Yang Zhengyu, Huang Wenzhong, McKenzie Joanne E, Xu Rongbin, Yu Pei, Wu Yao, Liu Yanming, Wen Bo, Zhang Yiwen, Yu Wenhua, Ye Tingting, Zhang Yuxi, Ju Ke, Hales Simon, Coelho Micheline de Sousa Zanotti Stagliorio, Matus Patricia, Tantrakarnapa Kraichat, Guo Yue Leon, Kliengchuay Wissanupong, Lavigne Eric, Phung Dung, Saldiva Paulo Hilario Nascimento, Guo Yuming, Li Shanshan
Climate Air Quality Research Unit, School of Public Health and Preventive Medicine, Monash University, Melbourne, Victoria Australia.
Methods in Evidence Synthesis Unit, School of Public Health and Preventive Medicine, Monash University, Melbourne, Victoria Australia.
Nat Water. 2025;3(5):561-570. doi: 10.1038/s44221-025-00425-8. Epub 2025 Apr 8.

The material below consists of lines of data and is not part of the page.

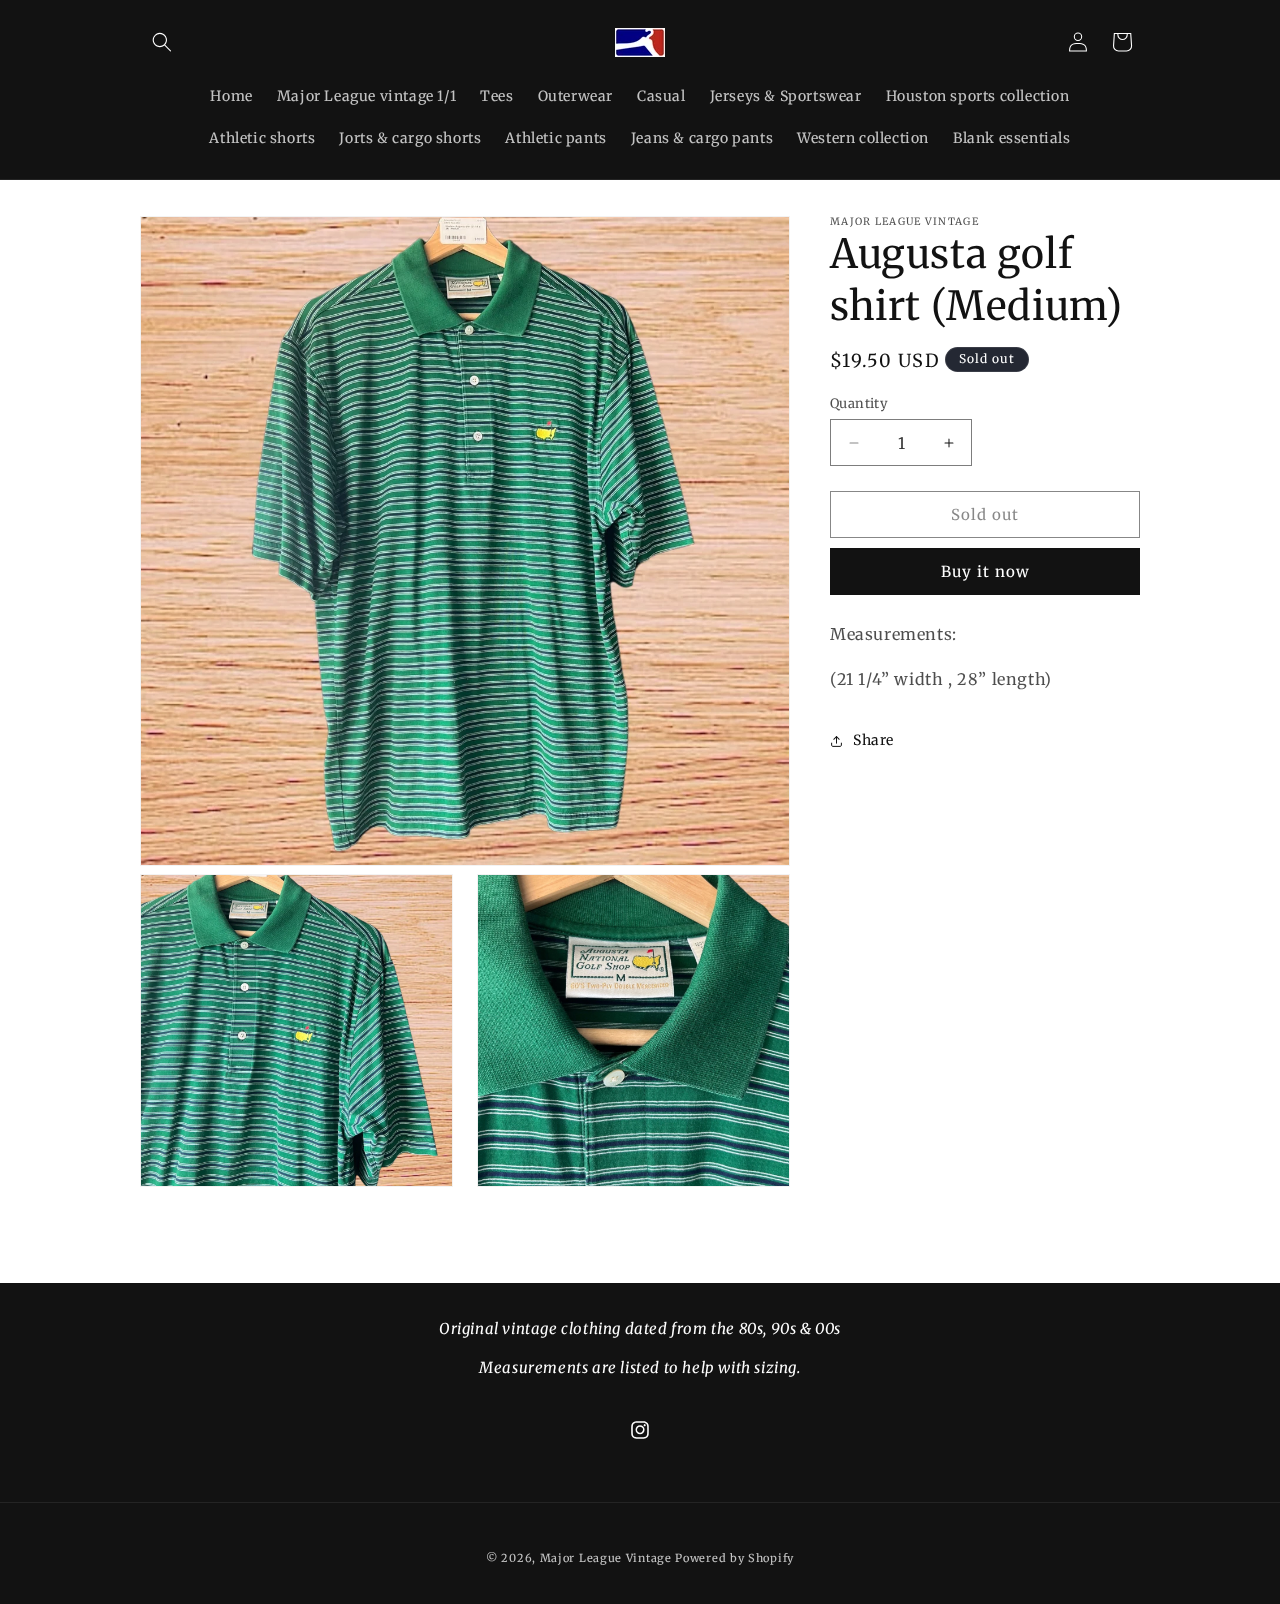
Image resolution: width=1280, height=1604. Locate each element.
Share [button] (873, 740)
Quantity (859, 403)
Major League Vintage (606, 1558)
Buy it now (985, 571)
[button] (162, 42)
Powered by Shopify (734, 1558)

Floods of unprecedented intensity and frequency have been observed. However, evidence regarding the impacts of floods on hospitalization remains limited. Here we collected daily hospitalization counts during 2000-2019 from 747 communities in Australia, Brazil, Canada, Chile, New Zealand, Taiwan, Thailand and Vietnam. For each community, flooded days were defined as days from the start dates to the end dates of flood events. Lag-response associations between flooded day and daily hospitalization risks were estimated for each community using a quasi-Poisson regression model with a distributed lag nonlinear function. The community-specific estimates were then pooled using a random-effects meta-analysis. Based on the pooled estimates, attributable fractions of hospitalizations due to floods were calculated. We found that hospitalization risks increased and persisted for up to 210 days after flood exposure, with the overall relative risks being 1.26 (95% confidence interval 1.15-1.38) for all causes, 1.35 (1.21-1.50) for cardiovascular diseases, 1.30 (1.13-1.49) for respiratory diseases, 1.26 (1.10-1.44) for infectious diseases, 1.30 (1.17-1.45) for digestive diseases, 1.11 (0.98-1.25) for mental disorders, 1.61 (1.39-1.86) for diabetes, 1.35 (1.21-1.50) for injury, 1.34 (1.21-1.48) for cancer, 1.34 (1.20-1.50) for nervous system disorders and 1.40 (1.22-1.60) for renal diseases. The associations were modified by climate types, flood severity, age, population density and socioeconomic status. Flood exposure contributed to hospitalizations by up to 0.27% from all causes. This study revealed that flood exposure was associated with increased all-cause and ten cause-specific hospitalization risks within up to 210 days after exposure.
已观测到强度和频率前所未有的洪水。然而,关于洪水对住院影响的证据仍然有限。在此,我们收集了2000年至2019年期间澳大利亚、巴西、加拿大、智利、新西兰、中国台湾地区、泰国和越南747个社区的每日住院人数。对于每个社区,洪水日被定义为从洪水事件开始日期到结束日期的天数。使用具有分布滞后非线性函数的准泊松回归模型估计每个社区洪水日与每日住院风险之间的滞后响应关联。然后使用随机效应荟萃分析汇总特定社区的估计值。基于汇总估计值,计算了洪水导致的住院归因比例。我们发现,暴露于洪水后,住院风险增加并持续长达210天,所有原因导致的总体相对风险为1.26(95%置信区间1.15 - 1.38),心血管疾病为1.35(1.21 - 1.50),呼吸系统疾病为1.30(1.13 - 1.49),传染病为1.26(1.10 - 1.44),消化系统疾病为1.30(1.17 - 1.45),精神障碍为1.11(0.98 - 1.25),糖尿病为1.61(1.39 - 1.86),伤害为1.35(1.21 - 1.50),癌症为1.34(1.21 - 1.48),神经系统疾病为1.34(1.20 - 1.50),肾脏疾病为1.40(1.22 - 1.60)。这些关联因气候类型、洪水严重程度、年龄、人口密度和社会经济地位而有所不同。洪水暴露导致所有原因导致的住院率最高增加0.27%。这项研究表明,暴露于洪水后,在长达210天内,全因及十种特定病因的住院风险均增加。